I think the future of AI is really important, and it would be pretty good to know which experts have been right and wrong about progress and effects. It would be pretty good to keep a website up on important peoples' track records (superforecasters, famous domain experts, frontier lab people, AI 2027, Situational Awareness, etc).
Currently, I think there's an incentive problem where it kinda pays to make vague predictions. This disincentivizes people who are putting their neck out and means it's much more difficult to cut through the noise.
Solution: track imprecise predictions—either by pinning them down precisely or by not evaluating over Brier scores but just giving vibes as to whether it seems like they got it right (flagging for uncertainty).
What I currently have in mind: a site that aggregates from existing platforms like Metaculus, Good Judgment, and Manifold, while also scraping the web for predictions made outside them—interviews, posts, podcasts. When an expert makes a prediction anywhere, someone can submit it to be moderated and added to their record. The goal is a single place where you can look up anyone who people might actually defer to and see their full history, whether or not they ever opted into a forecasting platform. You’d probably want to prioritize the most important predictions from the most important people.
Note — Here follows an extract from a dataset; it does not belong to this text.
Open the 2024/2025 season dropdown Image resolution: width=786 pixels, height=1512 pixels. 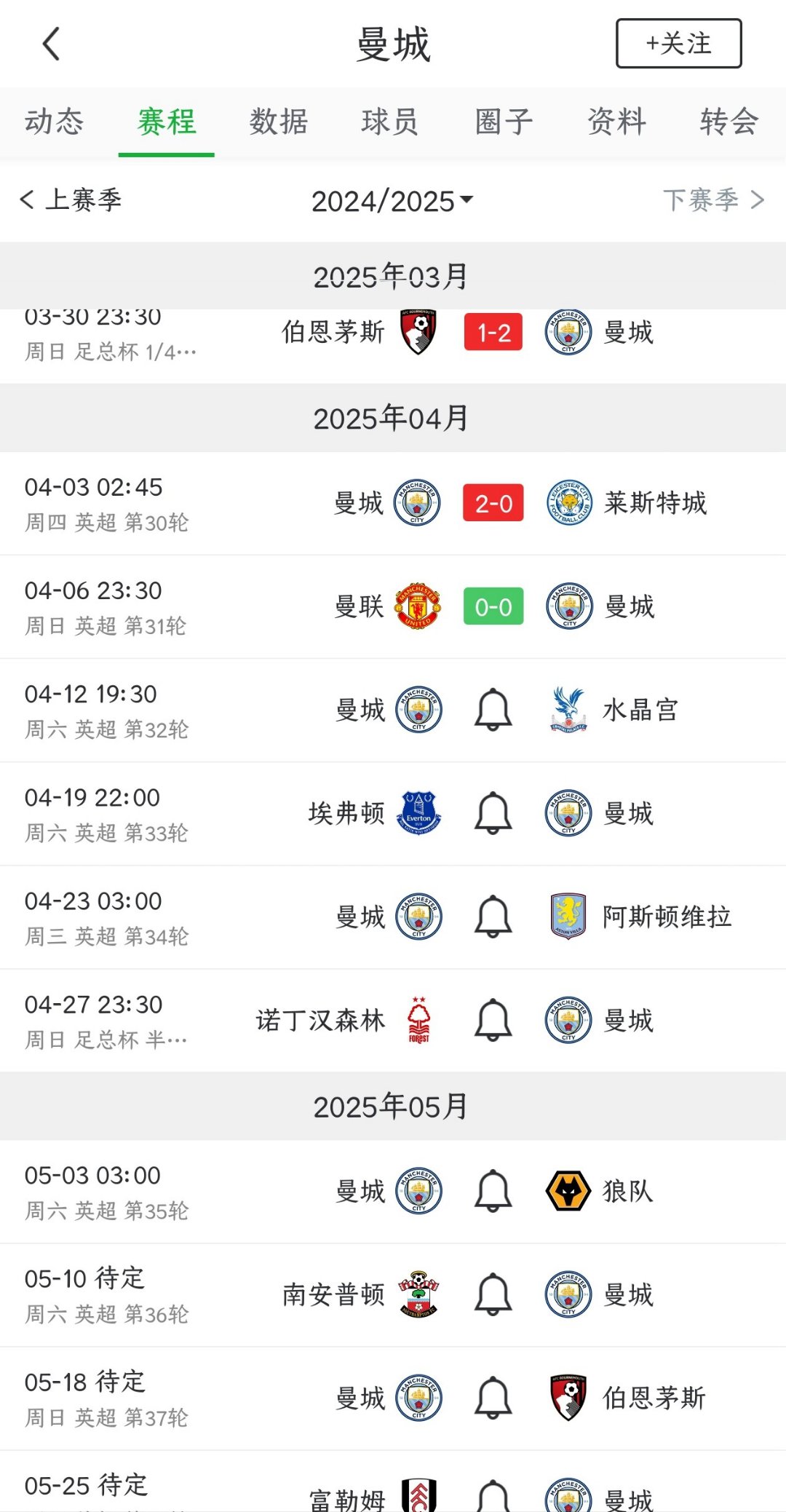(392, 201)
This is different from existing platforms like Good Judgment in two ways. First, it tracks people who never opted in—the forecasters, lab researchers, and public intellectuals who make predictions in interviews, posts, and podcasts but don't put them on a platform. These are often the most influential voices, and right now they face basically no accountability. Second, the UI should make it easy to look up a specific person and see their full prediction history at a glance, which existing tools, imo, make surprisingly difficult.
One note on how to use it: I think the standard on the site should be to have inside views only, which might complicate things. As Thomas Larsen rightly points out, leaning too hard on aggregated reputations risks deference cascades—people updating on each other's records rather than on the object level. After all, I do think that part of LW alpha comes from making inside views/not deferring, and we should fear losing that.
When I last tried building this with Claude Code, it was too difficult to do in one sitting. If someone wants to work on this with me over a weekend, reach out—I'd be curious to see how far we can get.
I think this matters a lot for [AI for epistemics], especially if you think those epistemics will be shaken up soon by TAI.
One concern worth flagging: this could also create perverse incentives. Someone could build a track record, use it to shift opinion, then make a bad prediction at the worst moment. I think this risk is real but manageable—the tracker is most dangerous if people concentrate their trust in a very small number of highly-rated forecasters, which is itself a bad epistemic practice regardless.
I think the future of AI is really important, and it would be pretty good to know which experts have been right and wrong about progress and effects. It would be pretty good to keep a website up on important peoples' track records (superforecasters, famous domain experts, frontier lab people, AI 2027, Situational Awareness, etc).
Currently, I think there's an incentive problem where it kinda pays to make vague predictions. This disincentivizes people who are putting their neck out and means it's much more difficult to cut through the noise.
Solution: track imprecise predictions—either by pinning them down precisely or by not evaluating over Brier scores but just giving vibes as to whether it seems like they got it right (flagging for uncertainty).
What I currently have in mind: a site that aggregates from existing platforms like Metaculus, Good Judgment, and Manifold, while also scraping the web for predictions made outside them—interviews, posts, podcasts. When an expert makes a prediction anywhere, someone can submit it to be moderated and added to their record. The goal is a single place where you can look up anyone who people might actually defer to and see their full history, whether or not they ever opted into a forecasting platform. You’d probably want to prioritize the most important predictions from the most important people.
This is different from existing platforms like Good Judgment in two ways. First, it tracks people who never opted in—the forecasters, lab researchers, and public intellectuals who make predictions in interviews, posts, and podcasts but don't put them on a platform. These are often the most influential voices, and right now they face basically no accountability. Second, the UI should make it easy to look up a specific person and see their full prediction history at a glance, which existing tools, imo, make surprisingly difficult.
One note on how to use it: I think the standard on the site should be to have inside views only, which might complicate things. As Thomas Larsen rightly points out, leaning too hard on aggregated reputations risks deference cascades—people updating on each other's records rather than on the object level. After all, I do think that part of LW alpha comes from making inside views/not deferring, and we should fear losing that.
When I last tried building this with Claude Code, it was too difficult to do in one sitting. If someone wants to work on this with me over a weekend, reach out—I'd be curious to see how far we can get.
I think this matters a lot for [AI for epistemics], especially if you think those epistemics will be shaken up soon by TAI.
One concern worth flagging: this could also create perverse incentives. Someone could build a track record, use it to shift opinion, then make a bad prediction at the worst moment. I think this risk is real but manageable—the tracker is most dangerous if people concentrate their trust in a very small number of highly-rated forecasters, which is itself a bad epistemic practice regardless.